%%
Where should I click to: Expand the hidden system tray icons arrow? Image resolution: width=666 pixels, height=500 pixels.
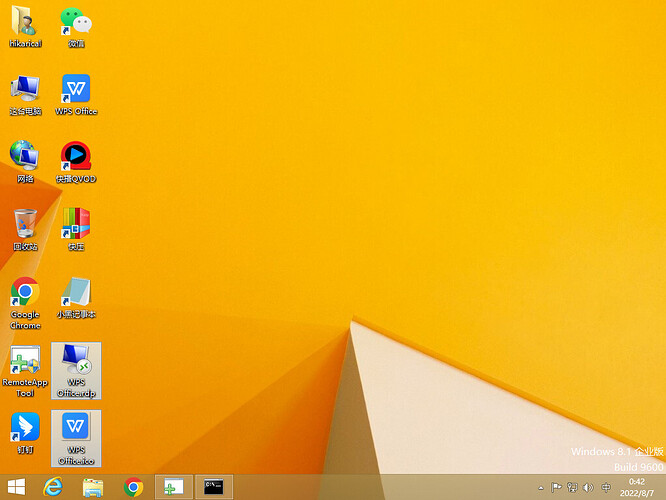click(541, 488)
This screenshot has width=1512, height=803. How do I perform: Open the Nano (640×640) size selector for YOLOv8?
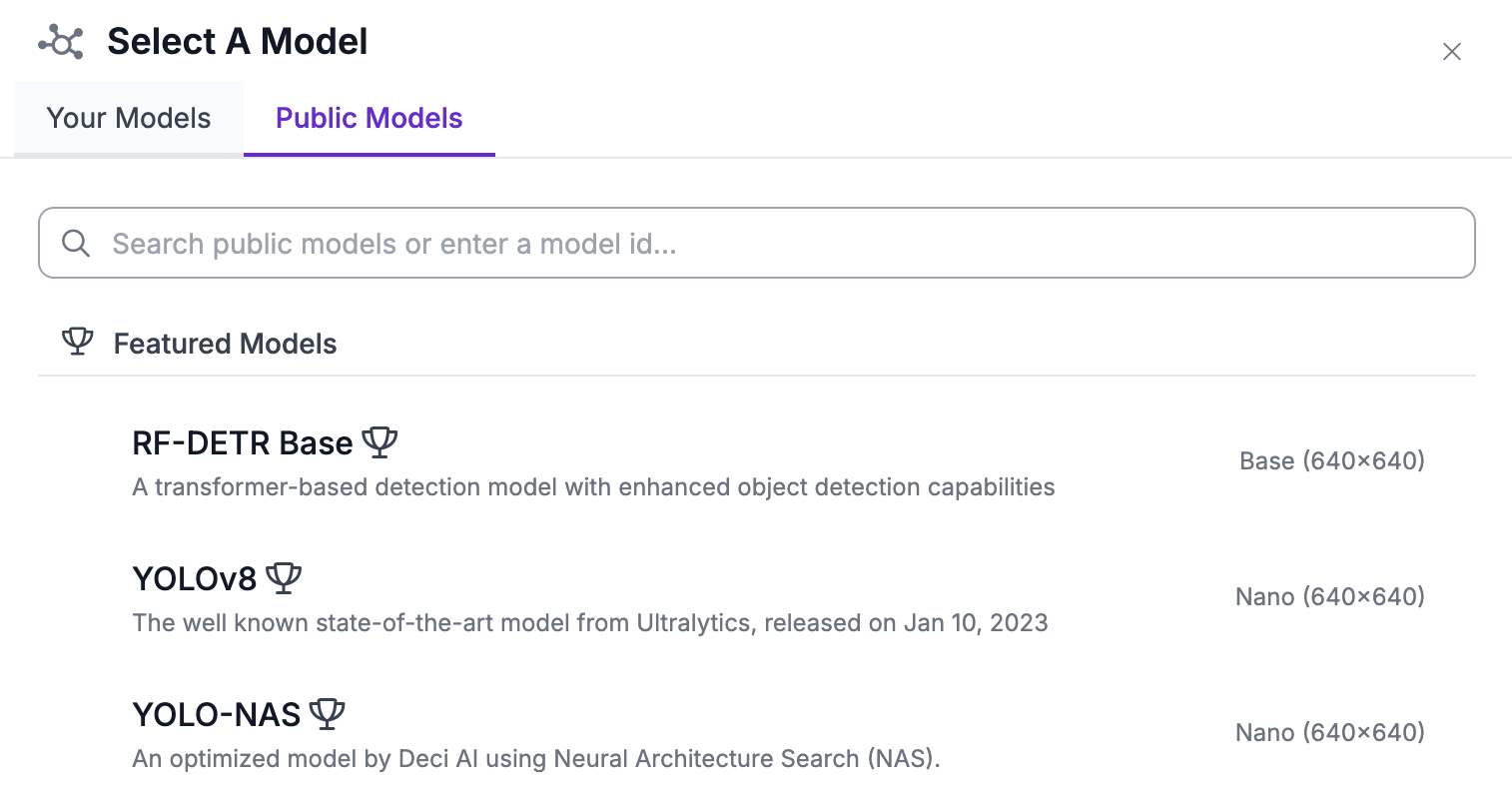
%%
%%
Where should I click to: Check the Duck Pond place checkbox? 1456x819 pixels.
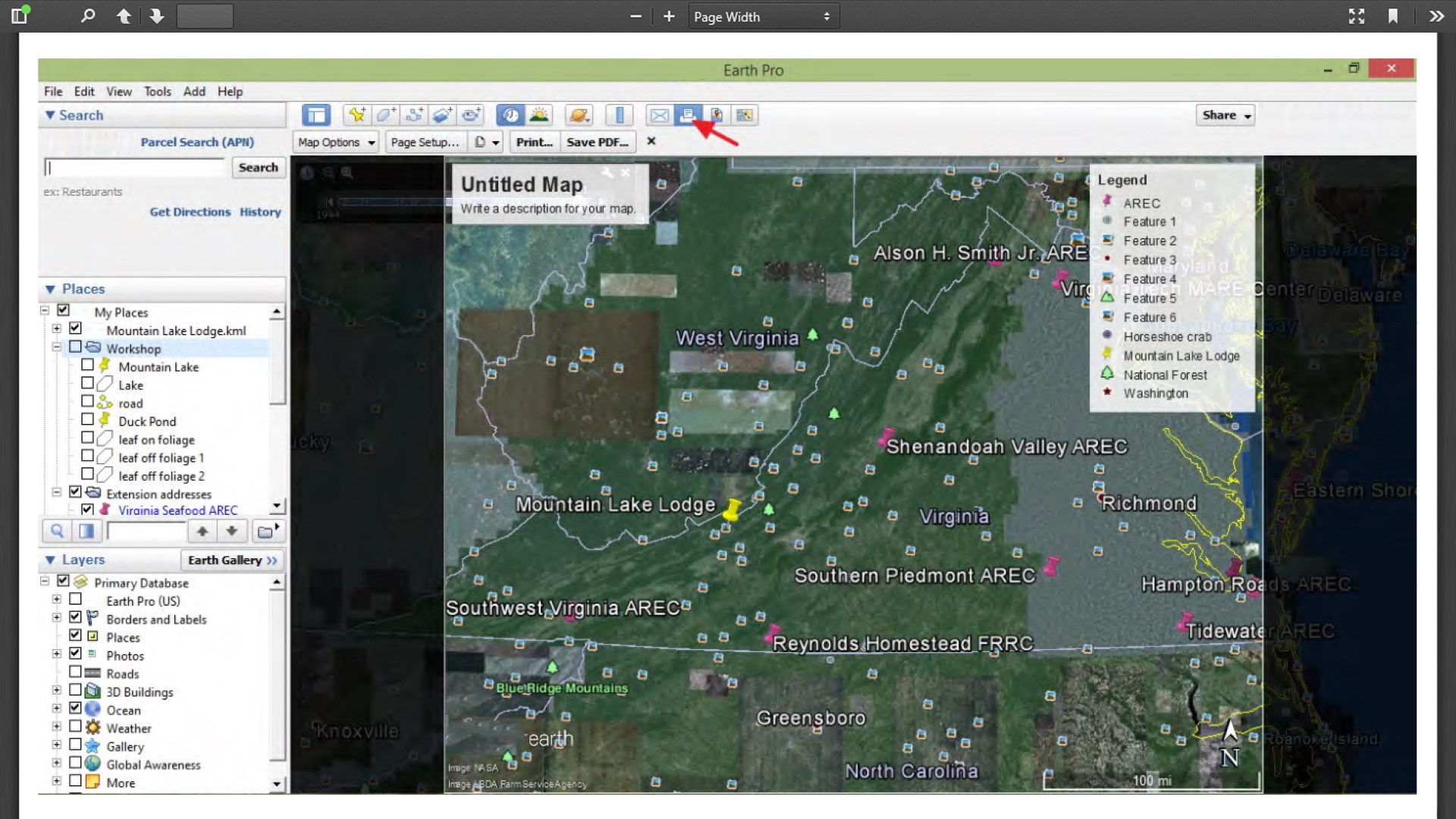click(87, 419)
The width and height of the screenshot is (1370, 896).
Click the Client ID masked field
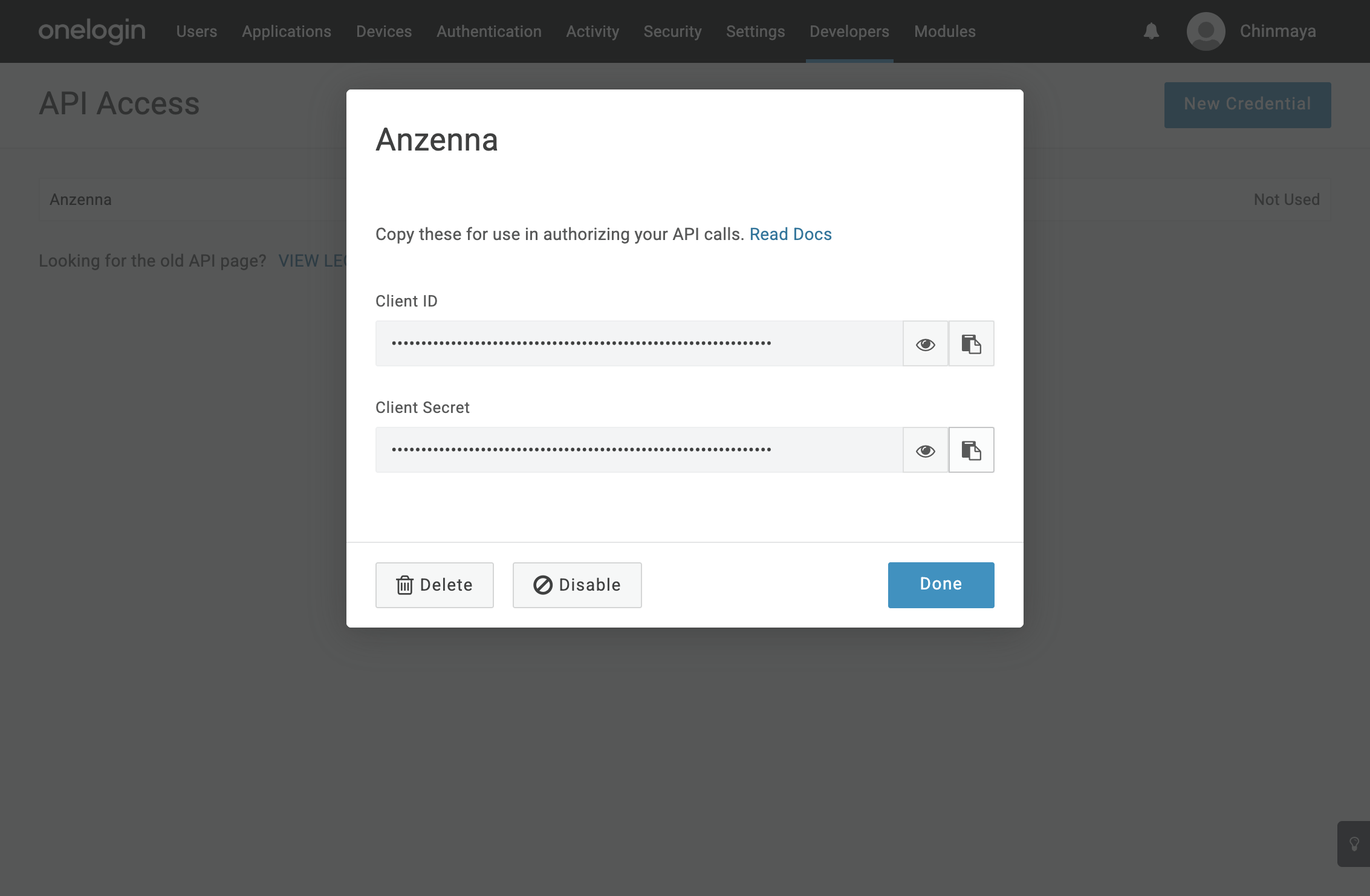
%%
**Task to complete:** Across the entries above, tally every line that includes the string "screenshot", then state only the count.

**Output below:** 2